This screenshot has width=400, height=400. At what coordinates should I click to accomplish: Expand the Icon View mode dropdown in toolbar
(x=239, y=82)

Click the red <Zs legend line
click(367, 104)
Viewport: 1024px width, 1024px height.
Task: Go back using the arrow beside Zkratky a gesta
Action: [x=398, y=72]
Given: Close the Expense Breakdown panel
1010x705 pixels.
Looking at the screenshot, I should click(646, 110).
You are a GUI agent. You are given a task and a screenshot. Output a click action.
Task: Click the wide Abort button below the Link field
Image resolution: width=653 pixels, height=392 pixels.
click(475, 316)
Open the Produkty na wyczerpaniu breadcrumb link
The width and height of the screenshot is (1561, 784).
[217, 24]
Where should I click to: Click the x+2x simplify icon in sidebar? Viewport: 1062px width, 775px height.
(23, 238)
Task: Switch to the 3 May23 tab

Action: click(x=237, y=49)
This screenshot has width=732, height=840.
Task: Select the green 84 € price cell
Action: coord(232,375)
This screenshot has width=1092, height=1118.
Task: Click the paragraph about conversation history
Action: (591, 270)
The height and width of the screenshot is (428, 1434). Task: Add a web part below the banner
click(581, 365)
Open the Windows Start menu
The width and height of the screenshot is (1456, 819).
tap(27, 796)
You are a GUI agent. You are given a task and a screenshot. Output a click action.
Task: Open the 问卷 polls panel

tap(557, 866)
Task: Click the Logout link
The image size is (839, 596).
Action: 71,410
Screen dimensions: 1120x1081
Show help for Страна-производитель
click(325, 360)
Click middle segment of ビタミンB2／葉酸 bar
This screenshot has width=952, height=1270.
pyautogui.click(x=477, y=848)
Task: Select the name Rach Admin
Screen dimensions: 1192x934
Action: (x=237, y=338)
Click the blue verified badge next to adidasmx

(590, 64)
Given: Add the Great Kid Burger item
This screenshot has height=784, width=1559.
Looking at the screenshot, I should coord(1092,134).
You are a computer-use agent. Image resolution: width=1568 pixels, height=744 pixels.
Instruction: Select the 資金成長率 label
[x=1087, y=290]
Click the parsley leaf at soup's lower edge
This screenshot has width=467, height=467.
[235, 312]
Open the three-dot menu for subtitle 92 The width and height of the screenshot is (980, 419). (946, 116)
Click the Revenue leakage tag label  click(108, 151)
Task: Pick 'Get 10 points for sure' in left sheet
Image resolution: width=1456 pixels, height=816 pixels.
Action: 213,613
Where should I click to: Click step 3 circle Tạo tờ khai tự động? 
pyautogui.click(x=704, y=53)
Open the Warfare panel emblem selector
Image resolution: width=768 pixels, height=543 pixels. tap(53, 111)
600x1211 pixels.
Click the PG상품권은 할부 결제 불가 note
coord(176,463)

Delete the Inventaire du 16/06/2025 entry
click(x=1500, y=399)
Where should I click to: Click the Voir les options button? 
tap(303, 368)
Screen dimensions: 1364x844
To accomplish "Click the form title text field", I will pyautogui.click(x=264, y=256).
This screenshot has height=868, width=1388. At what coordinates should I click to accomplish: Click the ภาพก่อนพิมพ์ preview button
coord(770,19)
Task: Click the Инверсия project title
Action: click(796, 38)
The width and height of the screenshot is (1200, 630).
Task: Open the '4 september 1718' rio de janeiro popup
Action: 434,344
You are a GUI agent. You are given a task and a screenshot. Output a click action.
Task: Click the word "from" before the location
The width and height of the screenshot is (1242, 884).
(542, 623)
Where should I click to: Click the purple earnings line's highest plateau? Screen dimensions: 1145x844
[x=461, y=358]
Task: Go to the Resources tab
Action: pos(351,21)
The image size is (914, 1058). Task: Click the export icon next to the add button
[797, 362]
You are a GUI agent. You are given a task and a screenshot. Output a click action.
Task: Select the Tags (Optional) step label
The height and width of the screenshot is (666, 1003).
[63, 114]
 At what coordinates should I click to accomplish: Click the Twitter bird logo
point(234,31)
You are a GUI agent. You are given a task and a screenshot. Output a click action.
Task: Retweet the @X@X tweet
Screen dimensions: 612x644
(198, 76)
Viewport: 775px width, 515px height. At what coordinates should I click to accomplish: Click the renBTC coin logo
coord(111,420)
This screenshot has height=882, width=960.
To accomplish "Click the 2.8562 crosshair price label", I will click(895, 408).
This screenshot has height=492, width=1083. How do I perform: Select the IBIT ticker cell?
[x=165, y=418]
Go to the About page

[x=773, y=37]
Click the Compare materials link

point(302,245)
==========
**ASSIGNMENT**
Set down all the entries again, word for word.

**YOUR SOLUTION**
This screenshot has width=400, height=400. At what coordinates should I click to accomplish: Expand the Icon View mode dropdown in toolbar
(x=239, y=82)

Click the red <Zs legend line
click(367, 104)
Viewport: 1024px width, 1024px height.
Task: Go back using the arrow beside Zkratky a gesta
Action: [x=398, y=72]
Given: Close the Expense Breakdown panel
1010x705 pixels.
Looking at the screenshot, I should click(646, 110).
You are a GUI agent. You are given a task and a screenshot. Output a click action.
Task: Click the wide Abort button below the Link field
Image resolution: width=653 pixels, height=392 pixels.
click(475, 316)
Open the Produkty na wyczerpaniu breadcrumb link
The width and height of the screenshot is (1561, 784).
[217, 24]
Where should I click to: Click the x+2x simplify icon in sidebar? Viewport: 1062px width, 775px height.
(23, 238)
Task: Switch to the 3 May23 tab

Action: click(x=237, y=49)
This screenshot has width=732, height=840.
Task: Select the green 84 € price cell
Action: coord(232,375)
This screenshot has width=1092, height=1118.
Task: Click the paragraph about conversation history
Action: (591, 270)
The height and width of the screenshot is (428, 1434). Task: Add a web part below the banner
click(581, 365)
Open the Windows Start menu
The width and height of the screenshot is (1456, 819).
tap(27, 796)
You are a GUI agent. You are given a task and a screenshot. Output a click action.
Task: Open the 问卷 polls panel

tap(557, 866)
Task: Click the Logout link
The image size is (839, 596).
Action: 71,410
Screen dimensions: 1120x1081
Show help for Страна-производитель
click(325, 360)
Click middle segment of ビタミンB2／葉酸 bar
This screenshot has width=952, height=1270.
pyautogui.click(x=477, y=848)
Task: Select the name Rach Admin
Screen dimensions: 1192x934
Action: (x=237, y=338)
Click the blue verified badge next to adidasmx

(590, 64)
Given: Add the Great Kid Burger item
This screenshot has height=784, width=1559.
Looking at the screenshot, I should coord(1092,134).
You are a computer-use agent. Image resolution: width=1568 pixels, height=744 pixels.
Instruction: Select the 資金成長率 label
[x=1087, y=290]
Click the parsley leaf at soup's lower edge
This screenshot has width=467, height=467.
[235, 312]
Open the three-dot menu for subtitle 92 The width and height of the screenshot is (980, 419). (946, 116)
Click the Revenue leakage tag label  click(108, 151)
Task: Pick 'Get 10 points for sure' in left sheet
Image resolution: width=1456 pixels, height=816 pixels.
Action: 213,613
Where should I click to: Click step 3 circle Tạo tờ khai tự động? 
pyautogui.click(x=704, y=53)
Open the Warfare panel emblem selector
Image resolution: width=768 pixels, height=543 pixels. tap(53, 111)
600x1211 pixels.
Click the PG상품권은 할부 결제 불가 note
coord(176,463)

Delete the Inventaire du 16/06/2025 entry
click(x=1500, y=399)
Where should I click to: Click the Voir les options button? 
tap(303, 368)
Screen dimensions: 1364x844
To accomplish "Click the form title text field", I will pyautogui.click(x=264, y=256).
This screenshot has height=868, width=1388. At what coordinates should I click to accomplish: Click the ภาพก่อนพิมพ์ preview button
coord(770,19)
Task: Click the Инверсия project title
Action: click(796, 38)
The width and height of the screenshot is (1200, 630).
Task: Open the '4 september 1718' rio de janeiro popup
Action: 434,344
You are a GUI agent. You are given a task and a screenshot. Output a click action.
Task: Click the word "from" before the location
The width and height of the screenshot is (1242, 884).
(542, 623)
Where should I click to: Click the purple earnings line's highest plateau? Screen dimensions: 1145x844
[x=461, y=358]
Task: Go to the Resources tab
Action: pos(351,21)
The image size is (914, 1058). Task: Click the export icon next to the add button
[797, 362]
You are a GUI agent. You are given a task and a screenshot. Output a click action.
Task: Select the Tags (Optional) step label
The height and width of the screenshot is (666, 1003).
[63, 114]
 At what coordinates should I click to accomplish: Click the Twitter bird logo
point(234,31)
You are a GUI agent. You are given a task and a screenshot. Output a click action.
Task: Retweet the @X@X tweet
Screen dimensions: 612x644
(198, 76)
Viewport: 775px width, 515px height. At what coordinates should I click to accomplish: Click the renBTC coin logo
coord(111,420)
This screenshot has height=882, width=960.
To accomplish "Click the 2.8562 crosshair price label", I will click(895, 408).
This screenshot has height=492, width=1083. How do I perform: Select the IBIT ticker cell?
[x=165, y=418]
Go to the About page

[x=773, y=37]
Click the Compare materials link

point(302,245)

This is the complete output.